On the surface, the last few weeks has been a torrid one in the CEEMEA primary markets. A string of names postponed bonds, and one printed at a yield a whopping 150bp wide of initial price thoughts. But these events are not indicative of a foundering market — they are the result of investors taking realistic decisions about where they want to invest and at what price.

The list of postponed deals includes Tiger Resources, KazStroyService, New Europe Property Investments and Polish coal companies JSW and KWSA. South African FirstRand Bank finished its roadshow at the end of last month and is yet to print its bond, but has not made an official postponement announcement.
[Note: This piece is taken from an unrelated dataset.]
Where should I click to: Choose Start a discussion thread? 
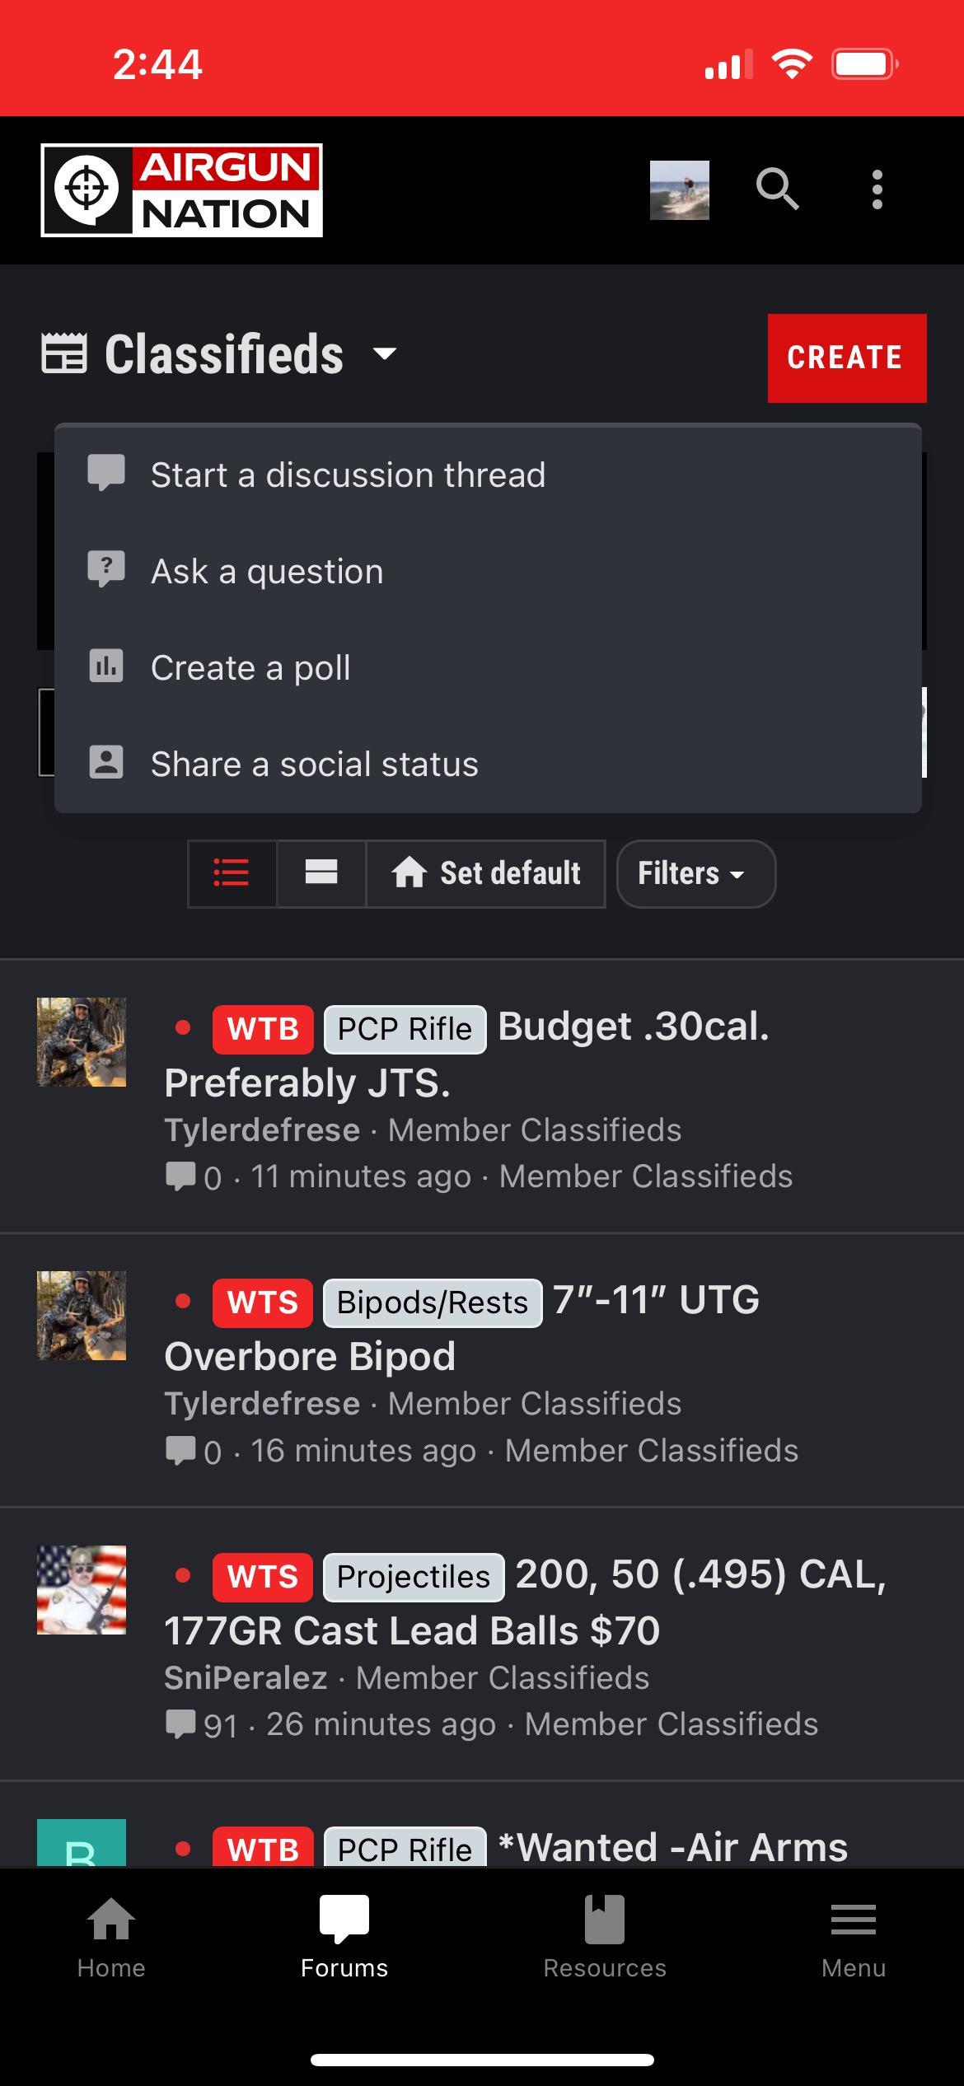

Euroget, a structured Ghanaian deal, did get its bond over the line last week, but it was priced at a yield of 12.5%, 150bp wide of initial price guidance.  

But though it would understandable to see this list and assume that the market for emerging market high yielding names is a bad one, that assumption is wrong. 

The names that are struggling are those where investors are railing against individual stories, not the high yield market in general. Polish coal for example, is a tough sell because of the sinking price of that commodity — many investors made a binary decision over whether to get involved. FirstRand could likely have printed by now, but its reluctance is undoubtedly around finding the right price, which in light of the recent Moody's downgrade of South Africa has become more difficult. 

Getting Euroget done evidently was a matter of price, though a price 150bp wide of guidance, but some price discovery was justified for a structured deal with no evident comparables. The market had to debate what premium over Ghana sovereign risk for the structure, but even if the leads did not start in the right place, they got there in the end.

Other bonds that fall into a similar high yield bracket have been printed — Yasar Holdings for example, or Global Ports. The market is not shut for EM high yield bonds, say bankers. And higher rated names such as Mumtalakat and Emirates National Bank of Dubai seem to be flying off the shelves.

With such an array of names offered on a platter before them, investors are being selective. They are not buying every bond simply because they need to take risk somewhere and they are hungry for yield.  Instead they are looking carefully at each credit before deciding on a suitable price or whether they want to be involved at all, and they are sticking to that. Gone are the days when investors buy having not bothered to read the prospectuses — they will at least skim them now.  

Giving investors enough supply to allow them to choose is a good thing and makes the market healthier as a whole. We are not in a raging bull market, but that doesn’t mean we are in a bad one.